Lanny Keller: A new commuter line makes sense for Baton Rouge to Crescent City

The Advocate

The above headline is wrong, if you talk to people in the transportation funding world. The “commuter” part that is, not the making-sense part.

That’s because cobbling together funding for the passenger train service between Baton Rouge and New Orleans is dependent on the rules of various federal programs. Intercity rail is a different category, apparently, than “commuter” rail.

But one of the dirty secrets of Baton Rouge-to-New Orleans intercity rails is that they would be a commuter line.

The substantial number of commuters already driving between the capital city and the Crescent City is growing, the Baton Rouge Area Chamber reports in a new study of the issue.

There is, of course, the issue of hurricane evacuation: “In light of the many thousands of southeast Louisiana residents without reliable access to a personal vehicle, and the lessons learned from (hurricane) Katrina and other recent disasters, resiliency is a critically important part of any conversation on infrastructure, and one that a rail line is uniquely qualified to address.”

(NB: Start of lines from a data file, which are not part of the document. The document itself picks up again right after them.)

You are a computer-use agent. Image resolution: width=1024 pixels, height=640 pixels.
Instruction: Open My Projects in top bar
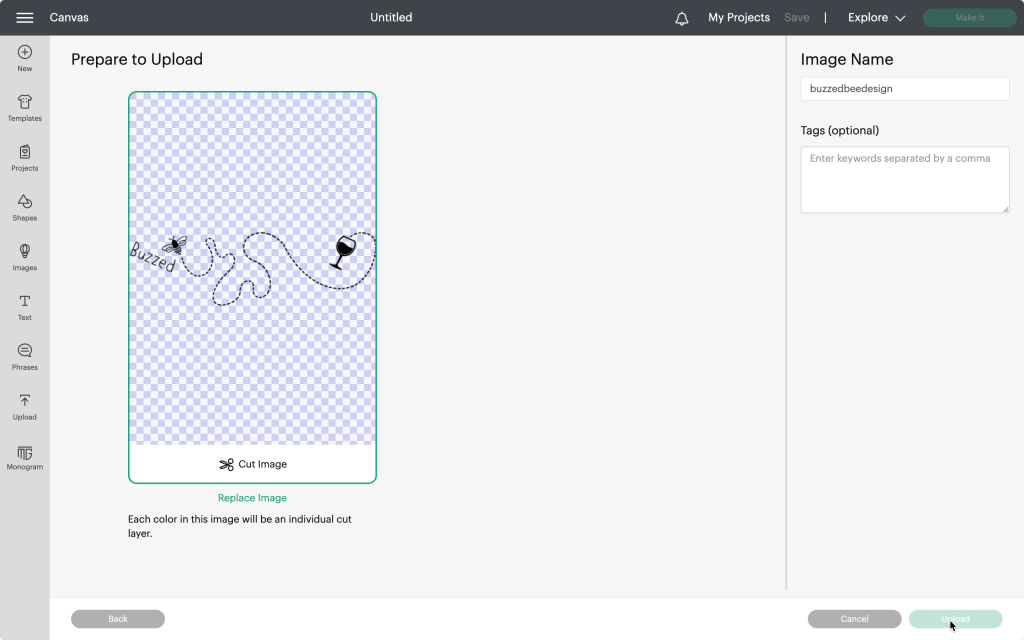tap(739, 18)
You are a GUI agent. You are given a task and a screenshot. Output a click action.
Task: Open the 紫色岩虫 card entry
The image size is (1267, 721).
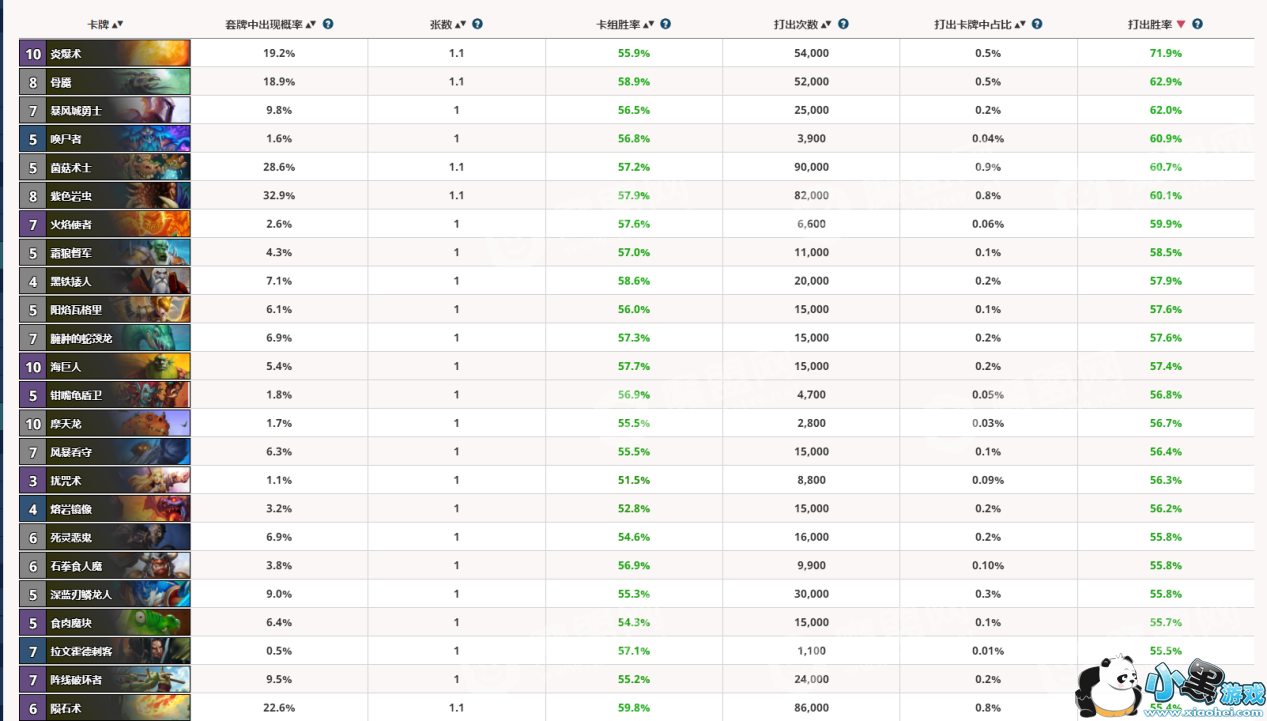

But it is traveling to jobs every day, not such extraordinary events, that is most salient in the BRAC report.

“The Baton Rouge and New Orleans areas, and the river region that connects them, are experiencing an unprecedented $20 billion boom in private investment, primarily in industrial sectors,” BRAC said in the report. “Even with the decline in oil prices, these multibillion dollar industrial expansions are largely continuing as planned, particularly in south Louisiana.”

Analyst Logan Anderson, of BRAC, wrote that the volume of passengers and freight “simply cannot be effectively accommodated by current infrastructure.”

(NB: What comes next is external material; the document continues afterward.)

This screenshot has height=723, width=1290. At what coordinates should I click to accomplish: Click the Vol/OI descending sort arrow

The report lists a set of case studies of rail lines that generate significant economic activity along the transportation corridors served. That “great deal of well-documented evidence” of the boost to economic development is difficult to ignore, but it is on the minds of public officials in the parishes along the Mississippi River’s east bank.

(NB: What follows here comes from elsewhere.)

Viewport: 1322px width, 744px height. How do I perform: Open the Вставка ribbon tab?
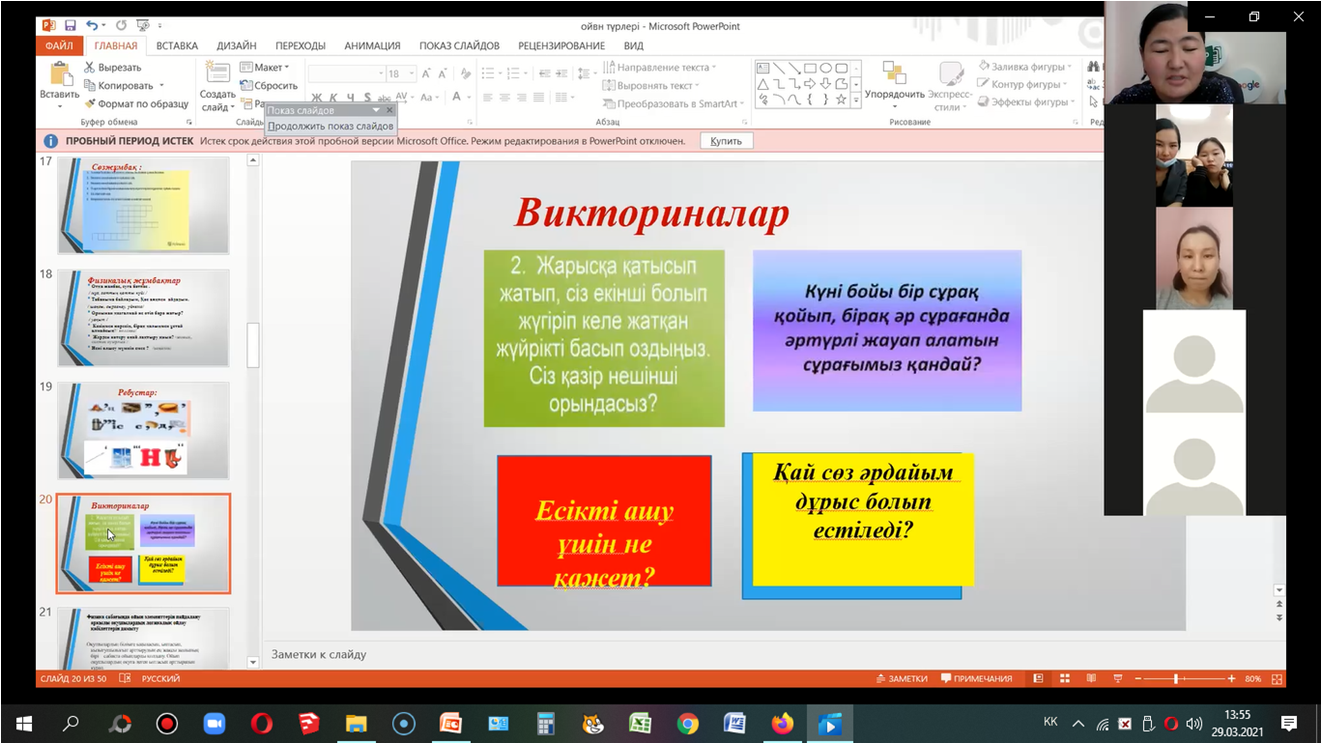pyautogui.click(x=177, y=46)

But the more urgent need, BRAC’s report said, is “simply accommodating the development that is already in the works.”

In New Orleans, Mayor Mitch Landrieu and the business leadership are aware of the jobs in the booming industrial corridor, and the need to hook up the “super region” of the two cities.

The BRAC report said workforce demands would fuel ridership: “According to the most recent Census data available, more than 32,000 workers in the super-region do not have access to a vehicle, meaning that intercity rail would provide access to additional employment opportunities for tens of thousands of workers.”

It is cheaper than owning and maintaining a car to use the train, but this option is often dismissed by people at both ends of the proposed passenger rail system. Those who have lived in cities with effective transit, including trains and buses, are typically easily sold; those who have not are skeptical because it’s not a part of their experience.

There are few places less transit-friendly or pedestrian-friendly than Baton Rouge, obviously.

The BRAC study makes a case for the financial reasonableness of the rail plan, which requires up-front costs — but those are a fraction of the billions facing Louisiana’s troubled transportation system. Anderson staffs the CRISIS coalition of major employers which combined to address Baton Rouge’s serious traffic problems, so he is one of those most aware of the sometimes conflicting and expensive decisions ahead for traffic planners in metro Baton Rouge.

Rail, of the intercity or commuter variety, “is one of the bright spots on the challenging Louisiana transportation landscape,” Anderson says, almost with relief.